Technology, Supply Chain and Currency Issues Remain in Focus

PriceSmart said digital channel sales reached $99.6 million in the third quarter, the company’s highest dollar volume to date. Digital sales increased 26.2% year over year and represented 6.9% of total net merchandise sales. Orders placed directly through the company’s website or app rose 20.3%, while average transaction value increased 4.4%.

As of May 31, 75.8% of PriceSmart members had created an online profile, and 27.1% had made a purchase through the company’s website or app.

The company also continued its technology and supply chain initiatives.
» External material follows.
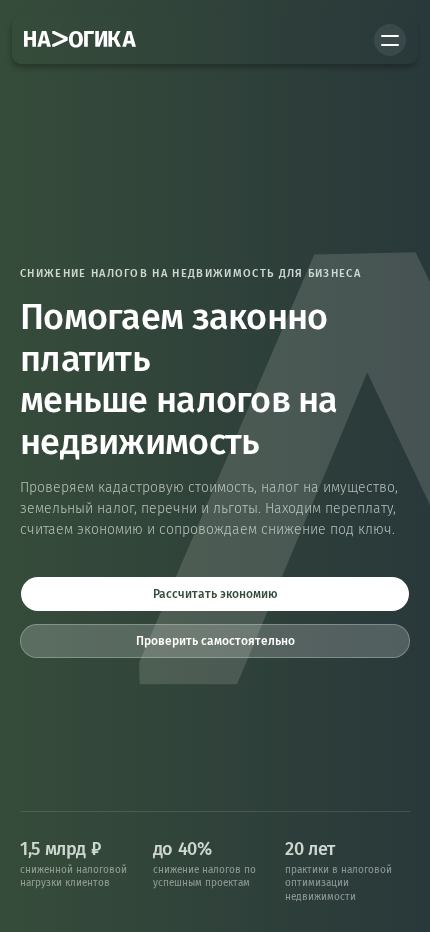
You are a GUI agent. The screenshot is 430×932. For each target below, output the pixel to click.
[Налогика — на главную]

Price said PriceSmart began operations at a new distribution center in Bogotá, Colombia, during the quarter, and plans to open distribution centers in Jamaica during fiscal 2026 and the Dominican Republic during fiscal 2027. PriceSmart also continues to roll out the RELEX forecasting and replenishment platform, with full implementation expected in the second quarter of fiscal 2027.

In response to an analyst question about Trinidad, Hernandez said the company sourced more U.S. dollars during the quarter, helping reduce trapped cash balances, but said there had been no material change in market conditions. He said the company continues to apply a premium in its costs to cover currency constraints and is evaluating ways to reduce its need for U.S. dollars in Trinidad or access them through compliant alternatives.

Looking ahead, Price said comparable net merchandise sales for the four weeks ended June 28 were up 11.2%, or 6.5% in constant currency, providing an early view into the company’s fiscal fourth quarter.

About PriceSmart (NASDAQ:PSMT)

PriceSmart, Inc (NASDAQ: PSMT) is a U.S.-based retailer specializing in membership warehouse clubs. Founded in 1993, the company operates under a business model that offers bulk quantities of goods at discounted prices to individuals and businesses that purchase annual memberships. PriceSmart’s value proposition centers on low-cost operations, high-volume purchasing, and a no-frills shopping environment designed to pass savings directly to its members.

The company’s product assortment covers a broad range of merchandise categories, including groceries and fresh produce, household essentials, electronics, appliances, office supplies, furniture, and health and beauty items.